L'utilisation accrue des cartes de développement dans les produits industriels
Il est de plus en plus courant de voir des cartes de développement et des SBC adaptés pour être utilisés dans des produits commerciaux. Une autre tendance est leur utilisation dans des applications à faible volume, mais à plus grande valeur, c’est-à-dire des produits finaux industriels comme des automates programmables industriels (API, ou PLC en anglais) (figure 3), qui sont soumis à des normes plus strictes que leurs équivalents commerciaux.Les cartes de test pour applications industrielles
De nombreux SBC aujourd’hui disponibles sont intrinsèquement devenus des conceptions abouties, car ils sont composés de pièces qui ont été initialement développées pour être utilisées dans des produits finaux, ce qui signifie qu’elles ont déjà subi des tests et que leur qualité est garantie. À cela s’ajoute le fait que les conceptions open source sont constamment revues par une armée de concepteurs et de programmeurs compétents qui mettent à jour et évaluent les cartes et les logiciels qu’ils utilisent.Les tests des cartes SBC sont désormais effectués par des entreprises de conception et de fabrication de haute qualité. Elles sont par conséquent soumises à des contrôles de qualité aussi rigoureux que ceux de tout autre produit final, ce qui leur permet même d’obtenir les certifications CE ou FCC. Ce flux de test peut facilement être étendu pour répondre aux exigences des produits industriels.
Or, les cartes de développement à microcontrôleur fournies par des fabricants ou des tiers, bien qu’elles soient habituellement adaptées à une utilisation dans des produits commerciaux, ne sont quant à elles généralement pas soumises à des tests aussi rigoureux que le sont ceux des produits industriels. De ce fait, les fabricants ne les recommandent pas pour une utilisation immédiate (sous leur forme actuelle) dans ces applications.
Même si certaines cartes incluent des composants de qualité industrielle, la plupart répondent seulement aux normes de qualité commerciale, parce qu’elles ne sont conçues que pour fonctionner à température ambiante.
Les prototypes de cartes de développement subissent généralement des tests à température ambiante pendant plusieurs jours ou semaines, mais cela varie selon le fabricant, car il n’y a pas de normes établies en la matière.
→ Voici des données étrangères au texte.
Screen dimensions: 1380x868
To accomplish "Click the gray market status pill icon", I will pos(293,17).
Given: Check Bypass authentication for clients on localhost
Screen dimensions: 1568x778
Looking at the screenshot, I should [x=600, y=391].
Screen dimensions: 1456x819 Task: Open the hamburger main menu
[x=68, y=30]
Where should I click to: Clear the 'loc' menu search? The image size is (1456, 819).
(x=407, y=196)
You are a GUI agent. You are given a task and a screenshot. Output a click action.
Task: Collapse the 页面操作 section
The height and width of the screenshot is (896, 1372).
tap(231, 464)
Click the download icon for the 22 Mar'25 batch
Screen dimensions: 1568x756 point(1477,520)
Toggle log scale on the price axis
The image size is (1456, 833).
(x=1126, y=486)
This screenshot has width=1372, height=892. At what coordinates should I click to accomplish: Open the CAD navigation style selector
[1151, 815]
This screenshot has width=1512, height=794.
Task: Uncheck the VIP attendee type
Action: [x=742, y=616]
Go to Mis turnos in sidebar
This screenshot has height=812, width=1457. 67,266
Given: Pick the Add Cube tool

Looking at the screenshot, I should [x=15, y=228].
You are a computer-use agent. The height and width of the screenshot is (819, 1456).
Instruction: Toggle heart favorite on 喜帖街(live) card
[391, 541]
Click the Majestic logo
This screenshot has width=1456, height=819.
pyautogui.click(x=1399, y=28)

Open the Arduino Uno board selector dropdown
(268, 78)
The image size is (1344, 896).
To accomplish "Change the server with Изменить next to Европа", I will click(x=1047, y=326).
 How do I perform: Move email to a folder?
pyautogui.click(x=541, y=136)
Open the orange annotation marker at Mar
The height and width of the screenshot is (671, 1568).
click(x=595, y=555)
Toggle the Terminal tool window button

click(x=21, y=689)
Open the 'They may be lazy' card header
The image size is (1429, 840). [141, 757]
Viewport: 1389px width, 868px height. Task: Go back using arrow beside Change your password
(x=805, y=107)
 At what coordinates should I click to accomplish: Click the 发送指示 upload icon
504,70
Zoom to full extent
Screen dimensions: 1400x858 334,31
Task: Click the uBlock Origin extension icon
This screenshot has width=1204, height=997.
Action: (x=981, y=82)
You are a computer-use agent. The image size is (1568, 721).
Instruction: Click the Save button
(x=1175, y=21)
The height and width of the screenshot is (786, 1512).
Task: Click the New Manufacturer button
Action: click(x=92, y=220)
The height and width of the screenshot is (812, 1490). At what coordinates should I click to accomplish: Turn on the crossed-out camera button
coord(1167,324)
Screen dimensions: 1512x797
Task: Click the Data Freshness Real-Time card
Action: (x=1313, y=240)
La principale exigence de qualité pour les fabricants est que leurs cartes fonctionnent de manière fiable à température ambiante. Par conséquent, les acheteurs doivent être conscients qu’il est peu probable qu’elles aient été testées dans des conditions de température ou d’humidité extrêmes, de même qu’elles n’ont pas subi de tests de résistance aux contraintes associées à des vibrations ou à des chocs intenses.
Lors du choix d’une carte de développement pour une application industrielle, il est donc essentiel d’opter pour le moindre risque, notamment en vérifiant que les composants de la carte sont de la bonne classe de température. Il est également judicieux de tester simultanément plusieurs cartes à haute température pendant plusieurs jours. De même, si vous envisagez d’utiliser une carte de développement dans un produit susceptible de se retrouver dans un environnement très humide, il convient de la tester dans des conditions comparables. Enfin, les cartes destinées à être utilisées dans une application à fortes vibrations doivent être montées dans un cadre d’essai afin de tester leur résistance aux vibrations.